**Records from a data collection:**

_ _ _ _ _

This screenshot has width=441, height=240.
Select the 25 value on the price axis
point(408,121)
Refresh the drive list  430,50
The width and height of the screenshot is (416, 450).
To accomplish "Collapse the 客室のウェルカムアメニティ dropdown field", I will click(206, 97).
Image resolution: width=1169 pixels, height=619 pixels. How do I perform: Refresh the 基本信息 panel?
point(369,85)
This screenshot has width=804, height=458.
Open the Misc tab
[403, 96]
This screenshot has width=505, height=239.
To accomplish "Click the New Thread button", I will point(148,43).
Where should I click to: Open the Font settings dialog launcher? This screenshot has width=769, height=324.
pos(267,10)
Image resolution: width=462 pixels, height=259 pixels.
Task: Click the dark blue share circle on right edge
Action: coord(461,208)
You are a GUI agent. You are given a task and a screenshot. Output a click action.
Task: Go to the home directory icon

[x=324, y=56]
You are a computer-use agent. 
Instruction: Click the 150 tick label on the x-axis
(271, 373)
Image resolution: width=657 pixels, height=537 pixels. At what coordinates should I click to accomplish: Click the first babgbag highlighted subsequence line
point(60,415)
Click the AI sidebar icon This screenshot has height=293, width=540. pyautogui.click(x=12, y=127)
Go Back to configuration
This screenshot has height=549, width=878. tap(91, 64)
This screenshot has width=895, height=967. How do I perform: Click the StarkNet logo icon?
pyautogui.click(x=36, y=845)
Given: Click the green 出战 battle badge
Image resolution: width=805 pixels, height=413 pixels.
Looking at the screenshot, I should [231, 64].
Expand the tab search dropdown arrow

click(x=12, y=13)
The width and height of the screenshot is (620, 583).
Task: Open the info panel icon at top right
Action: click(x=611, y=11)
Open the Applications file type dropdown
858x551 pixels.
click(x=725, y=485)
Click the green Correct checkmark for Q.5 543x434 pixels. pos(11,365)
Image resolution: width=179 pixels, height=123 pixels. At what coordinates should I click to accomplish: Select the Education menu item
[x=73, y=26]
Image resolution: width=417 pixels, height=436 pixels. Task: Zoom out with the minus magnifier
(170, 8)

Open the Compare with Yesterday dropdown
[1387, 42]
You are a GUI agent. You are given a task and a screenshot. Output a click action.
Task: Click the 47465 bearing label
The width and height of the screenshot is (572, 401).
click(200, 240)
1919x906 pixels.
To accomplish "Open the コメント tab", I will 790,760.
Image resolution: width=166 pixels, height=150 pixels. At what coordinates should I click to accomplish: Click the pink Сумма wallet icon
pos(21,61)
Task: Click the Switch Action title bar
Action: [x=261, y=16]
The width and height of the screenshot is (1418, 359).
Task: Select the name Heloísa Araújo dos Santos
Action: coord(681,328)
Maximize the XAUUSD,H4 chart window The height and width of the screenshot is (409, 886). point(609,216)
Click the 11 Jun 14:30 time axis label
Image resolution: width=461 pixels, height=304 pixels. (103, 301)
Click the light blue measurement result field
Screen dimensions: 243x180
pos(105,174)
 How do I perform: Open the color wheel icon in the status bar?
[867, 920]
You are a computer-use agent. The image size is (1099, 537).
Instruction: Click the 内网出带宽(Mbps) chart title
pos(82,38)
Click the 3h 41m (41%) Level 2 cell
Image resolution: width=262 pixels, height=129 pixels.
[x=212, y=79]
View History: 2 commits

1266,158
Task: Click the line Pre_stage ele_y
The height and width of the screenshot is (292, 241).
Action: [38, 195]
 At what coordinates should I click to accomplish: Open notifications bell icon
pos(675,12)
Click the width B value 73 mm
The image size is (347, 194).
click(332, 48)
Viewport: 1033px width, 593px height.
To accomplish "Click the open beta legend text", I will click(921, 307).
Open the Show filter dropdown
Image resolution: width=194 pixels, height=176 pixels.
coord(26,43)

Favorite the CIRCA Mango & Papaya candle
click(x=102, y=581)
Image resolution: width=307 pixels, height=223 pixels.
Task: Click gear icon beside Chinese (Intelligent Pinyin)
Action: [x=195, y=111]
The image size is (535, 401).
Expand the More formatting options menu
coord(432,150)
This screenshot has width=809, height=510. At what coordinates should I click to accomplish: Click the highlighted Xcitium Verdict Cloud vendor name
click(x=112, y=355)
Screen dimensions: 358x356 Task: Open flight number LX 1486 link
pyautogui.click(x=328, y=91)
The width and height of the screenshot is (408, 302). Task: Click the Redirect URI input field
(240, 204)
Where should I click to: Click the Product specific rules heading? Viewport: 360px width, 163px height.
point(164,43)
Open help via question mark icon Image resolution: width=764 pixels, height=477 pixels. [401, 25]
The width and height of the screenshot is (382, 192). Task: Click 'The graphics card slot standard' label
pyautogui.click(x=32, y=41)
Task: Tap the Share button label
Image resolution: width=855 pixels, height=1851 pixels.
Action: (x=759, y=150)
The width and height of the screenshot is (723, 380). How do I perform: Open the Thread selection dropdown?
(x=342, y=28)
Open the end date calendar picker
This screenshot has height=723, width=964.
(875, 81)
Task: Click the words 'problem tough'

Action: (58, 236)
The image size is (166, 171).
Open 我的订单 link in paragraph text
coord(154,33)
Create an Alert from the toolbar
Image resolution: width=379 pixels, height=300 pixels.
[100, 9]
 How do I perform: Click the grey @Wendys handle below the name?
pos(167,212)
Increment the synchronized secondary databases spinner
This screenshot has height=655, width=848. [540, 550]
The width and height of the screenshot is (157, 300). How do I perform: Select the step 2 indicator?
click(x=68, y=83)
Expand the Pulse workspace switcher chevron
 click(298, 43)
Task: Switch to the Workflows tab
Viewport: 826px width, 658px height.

_ _ _ _ _

**Task statement:** Repeat every record exactly as written, please.

**Response to this exercise:**
This screenshot has width=441, height=240.
Select the 25 value on the price axis
point(408,121)
Refresh the drive list  430,50
The width and height of the screenshot is (416, 450).
To accomplish "Collapse the 客室のウェルカムアメニティ dropdown field", I will click(206, 97).
Image resolution: width=1169 pixels, height=619 pixels. How do I perform: Refresh the 基本信息 panel?
point(369,85)
This screenshot has width=804, height=458.
Open the Misc tab
[403, 96]
This screenshot has width=505, height=239.
To accomplish "Click the New Thread button", I will point(148,43).
Where should I click to: Open the Font settings dialog launcher? This screenshot has width=769, height=324.
pos(267,10)
Image resolution: width=462 pixels, height=259 pixels.
Task: Click the dark blue share circle on right edge
Action: coord(461,208)
You are a GUI agent. You are given a task and a screenshot. Output a click action.
Task: Go to the home directory icon

[x=324, y=56]
You are a computer-use agent. 
Instruction: Click the 150 tick label on the x-axis
(271, 373)
Image resolution: width=657 pixels, height=537 pixels. At what coordinates should I click to accomplish: Click the first babgbag highlighted subsequence line
point(60,415)
Click the AI sidebar icon This screenshot has height=293, width=540. pyautogui.click(x=12, y=127)
Go Back to configuration
This screenshot has height=549, width=878. tap(91, 64)
This screenshot has width=895, height=967. How do I perform: Click the StarkNet logo icon?
pyautogui.click(x=36, y=845)
Given: Click the green 出战 battle badge
Image resolution: width=805 pixels, height=413 pixels.
Looking at the screenshot, I should [231, 64].
Expand the tab search dropdown arrow

click(x=12, y=13)
The width and height of the screenshot is (620, 583).
Task: Open the info panel icon at top right
Action: click(x=611, y=11)
Open the Applications file type dropdown
858x551 pixels.
click(x=725, y=485)
Click the green Correct checkmark for Q.5 543x434 pixels. pos(11,365)
Image resolution: width=179 pixels, height=123 pixels. At what coordinates should I click to accomplish: Select the Education menu item
[x=73, y=26]
Image resolution: width=417 pixels, height=436 pixels. Task: Zoom out with the minus magnifier
(170, 8)

Open the Compare with Yesterday dropdown
[1387, 42]
You are a GUI agent. You are given a task and a screenshot. Output a click action.
Task: Click the 47465 bearing label
The width and height of the screenshot is (572, 401).
click(200, 240)
1919x906 pixels.
To accomplish "Open the コメント tab", I will 790,760.
Image resolution: width=166 pixels, height=150 pixels. At what coordinates should I click to accomplish: Click the pink Сумма wallet icon
pos(21,61)
Task: Click the Switch Action title bar
Action: [x=261, y=16]
The width and height of the screenshot is (1418, 359).
Task: Select the name Heloísa Araújo dos Santos
Action: coord(681,328)
Maximize the XAUUSD,H4 chart window The height and width of the screenshot is (409, 886). point(609,216)
Click the 11 Jun 14:30 time axis label
Image resolution: width=461 pixels, height=304 pixels. (103, 301)
Click the light blue measurement result field
Screen dimensions: 243x180
pos(105,174)
 How do I perform: Open the color wheel icon in the status bar?
[867, 920]
You are a computer-use agent. The image size is (1099, 537).
Instruction: Click the 内网出带宽(Mbps) chart title
pos(82,38)
Click the 3h 41m (41%) Level 2 cell
Image resolution: width=262 pixels, height=129 pixels.
[x=212, y=79]
View History: 2 commits

1266,158
Task: Click the line Pre_stage ele_y
The height and width of the screenshot is (292, 241).
Action: [38, 195]
 At what coordinates should I click to accomplish: Open notifications bell icon
pos(675,12)
Click the width B value 73 mm
The image size is (347, 194).
click(332, 48)
Viewport: 1033px width, 593px height.
To accomplish "Click the open beta legend text", I will click(921, 307).
Open the Show filter dropdown
Image resolution: width=194 pixels, height=176 pixels.
coord(26,43)

Favorite the CIRCA Mango & Papaya candle
click(x=102, y=581)
Image resolution: width=307 pixels, height=223 pixels.
Task: Click gear icon beside Chinese (Intelligent Pinyin)
Action: [x=195, y=111]
The image size is (535, 401).
Expand the More formatting options menu
coord(432,150)
This screenshot has width=809, height=510. At what coordinates should I click to accomplish: Click the highlighted Xcitium Verdict Cloud vendor name
click(x=112, y=355)
Screen dimensions: 358x356 Task: Open flight number LX 1486 link
pyautogui.click(x=328, y=91)
The width and height of the screenshot is (408, 302). Task: Click the Redirect URI input field
(240, 204)
Where should I click to: Click the Product specific rules heading? Viewport: 360px width, 163px height.
point(164,43)
Open help via question mark icon Image resolution: width=764 pixels, height=477 pixels. [401, 25]
The width and height of the screenshot is (382, 192). Task: Click 'The graphics card slot standard' label
pyautogui.click(x=32, y=41)
Task: Tap the Share button label
Image resolution: width=855 pixels, height=1851 pixels.
Action: (x=759, y=150)
The width and height of the screenshot is (723, 380). How do I perform: Open the Thread selection dropdown?
(x=342, y=28)
Open the end date calendar picker
This screenshot has height=723, width=964.
(875, 81)
Task: Click the words 'problem tough'

Action: (58, 236)
The image size is (166, 171).
Open 我的订单 link in paragraph text
coord(154,33)
Create an Alert from the toolbar
Image resolution: width=379 pixels, height=300 pixels.
[100, 9]
 How do I perform: Click the grey @Wendys handle below the name?
pos(167,212)
Increment the synchronized secondary databases spinner
This screenshot has height=655, width=848. [540, 550]
The width and height of the screenshot is (157, 300). How do I perform: Select the step 2 indicator?
click(x=68, y=83)
Expand the Pulse workspace switcher chevron
 click(298, 43)
Task: Switch to the Workflows tab
Viewport: 826px width, 658px height.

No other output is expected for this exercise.